We started class with three rounds of OM, and one round of call-and-response chanting. I hadn’t expected anything exotic in a sports club. But the class mumbled through it cheerfully. “Just say anything!” April instructed. Don’t expect any world music, however; the playlist included John Mayer, Portishead, Adele, and Led Zeppelin.
From there it was straight on to the Sun Salutations (A and B). They were Ashtanga based, with some variations like Revolved Chair (Parvritta Utkatasana). We did a few rounds at one breath per pose, and then slower rounds where we held each pose a few breaths. My favorite part of the warm up was a repeated sequence from Down Dog: stepping forward into High Lunge, swooping up into Warrior III, stepping back into Warrior I, opening out into Warrior II, arching back into Reverse Warrior, and on with the flow. It felt perfectly fluid, as if those poses were always meant to be together.
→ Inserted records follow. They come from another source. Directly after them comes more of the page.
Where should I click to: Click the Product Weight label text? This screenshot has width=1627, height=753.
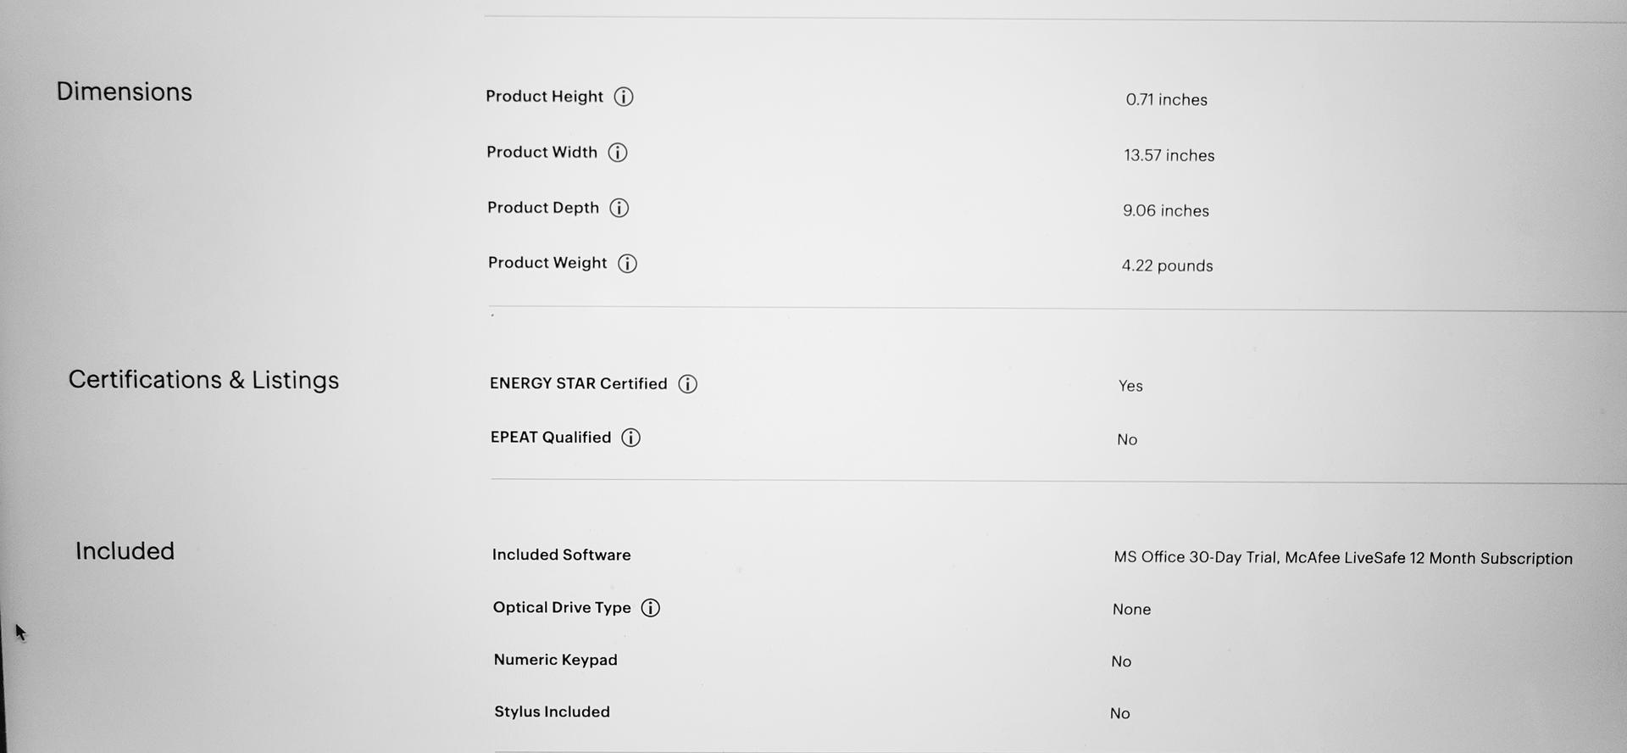[x=547, y=263]
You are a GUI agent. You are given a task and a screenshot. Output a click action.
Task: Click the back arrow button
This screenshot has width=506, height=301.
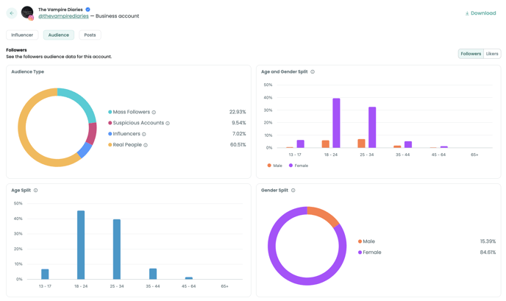12,13
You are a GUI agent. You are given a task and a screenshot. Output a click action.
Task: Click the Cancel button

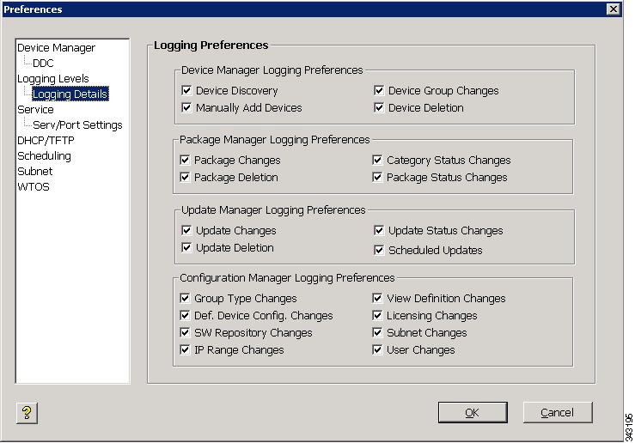[x=558, y=412]

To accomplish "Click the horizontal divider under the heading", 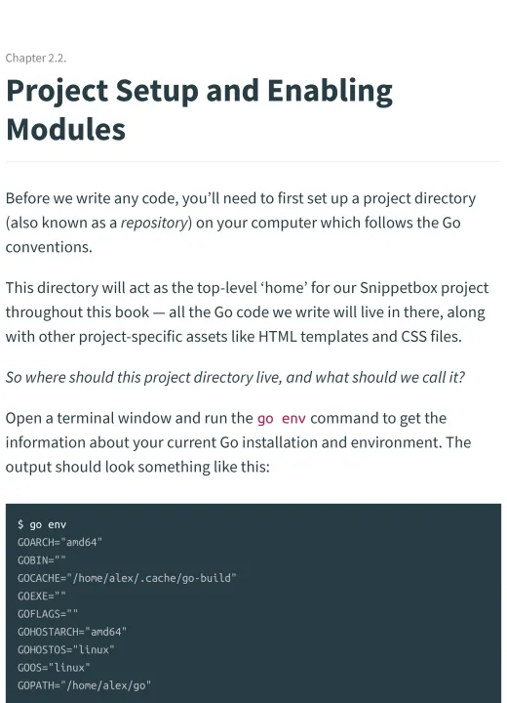I will tap(254, 161).
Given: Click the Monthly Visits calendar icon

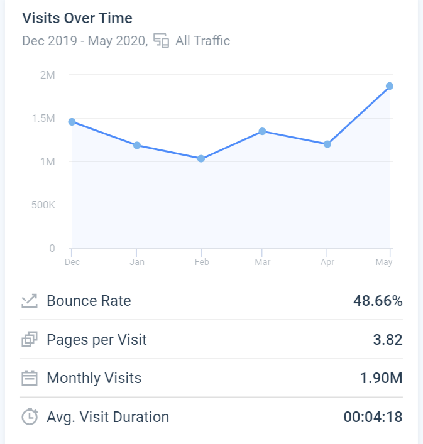Looking at the screenshot, I should (x=30, y=378).
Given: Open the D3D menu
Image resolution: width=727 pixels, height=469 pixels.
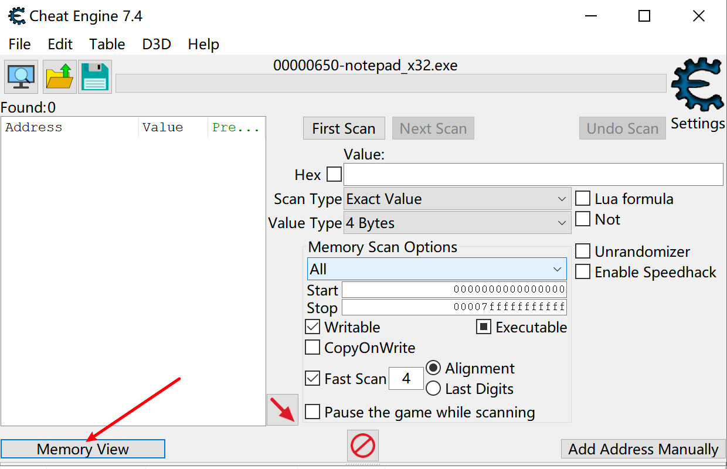Looking at the screenshot, I should 156,44.
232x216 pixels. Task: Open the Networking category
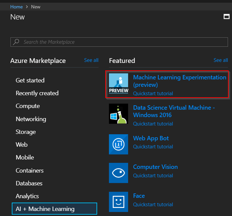point(31,119)
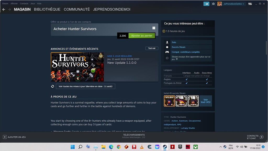Click the refresh icon beside updates button

pos(53,86)
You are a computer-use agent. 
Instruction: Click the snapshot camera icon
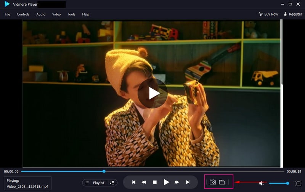[x=213, y=182]
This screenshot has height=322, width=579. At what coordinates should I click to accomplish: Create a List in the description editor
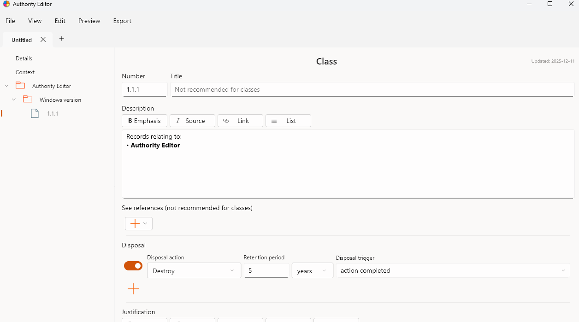pyautogui.click(x=288, y=120)

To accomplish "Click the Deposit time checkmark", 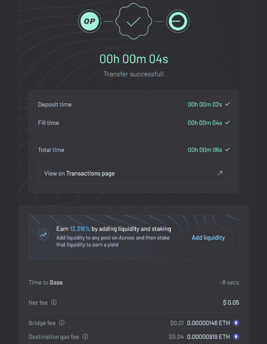I will (227, 104).
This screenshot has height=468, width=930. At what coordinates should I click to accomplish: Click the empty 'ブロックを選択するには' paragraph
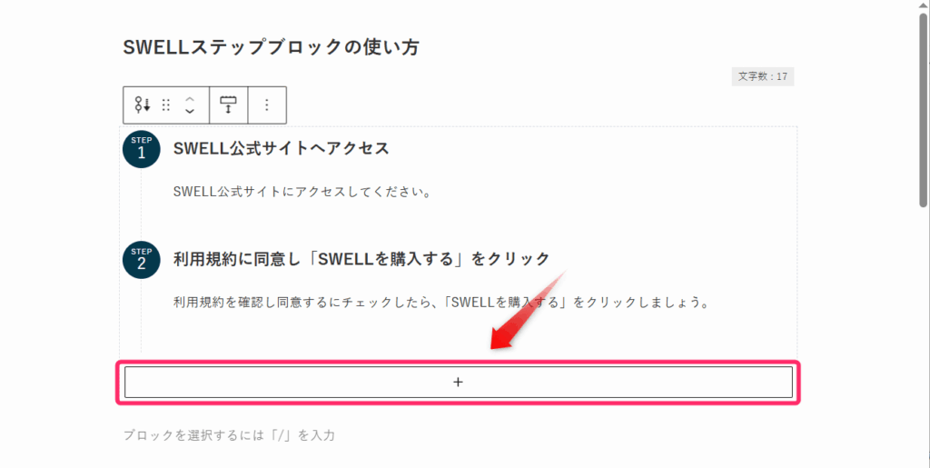click(x=229, y=435)
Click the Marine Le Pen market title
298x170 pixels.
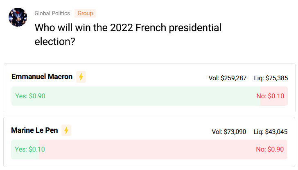click(x=34, y=130)

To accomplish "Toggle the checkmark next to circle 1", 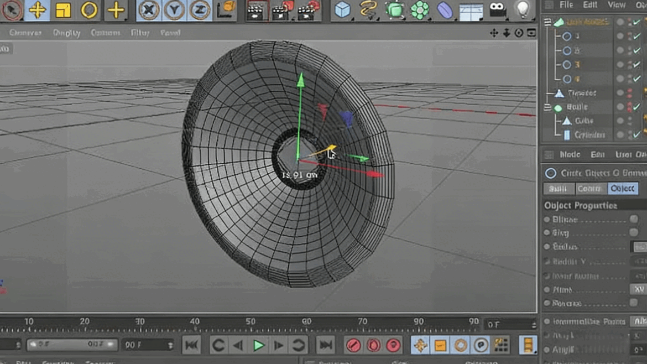I will pos(636,35).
April teaches with the relaxed vibe of someone who’s led group classes forever: no pausing or searching for the words. We did a boatload of poses, but it never felt rushed. (The sequencing was really harmonious; we must have saved time in transitioning.) Side Plank into Rock Star; Standing Split into Half Moon; I really felt the flow. Instructions were simple, moving us quickly and efficiently along. You’ll need to know the names of your basic poses in order to keep up. As we slowed towards the end, she read another passage on the philosophy of practice, giving us a few more ideas to chew on.
Adjustments were awesome; April has a background in massage and dance. She sat on my legs in Locust, and helped my shoulders open up up up.
This was a Level 2/3 class, and April made sure to challenge us. Standing poses abounded. Forearm Stands and Handstands took place in the center of the room. We even tried the hopping-up Handstand where you squat and jump your hips over your head. It was the most athletic class I’d taken in a while. Three Full Wheels, and I was ready to rest.
Be sure to bring flip flops or sneakers; you have to cross back through the main lobby/café to get from the locker room to the yoga room. And, if you have the time, a swimsuit for the whirlpool. There are all kinds of sports club amenities to enjoy.
I’ve been caught up in the details of anatomy for a while, so it was great to return to a sweet vinyasa flow. Hints of Ashtanga, bits of Atmananda? Whatever the source, I was grateful for the change of pace.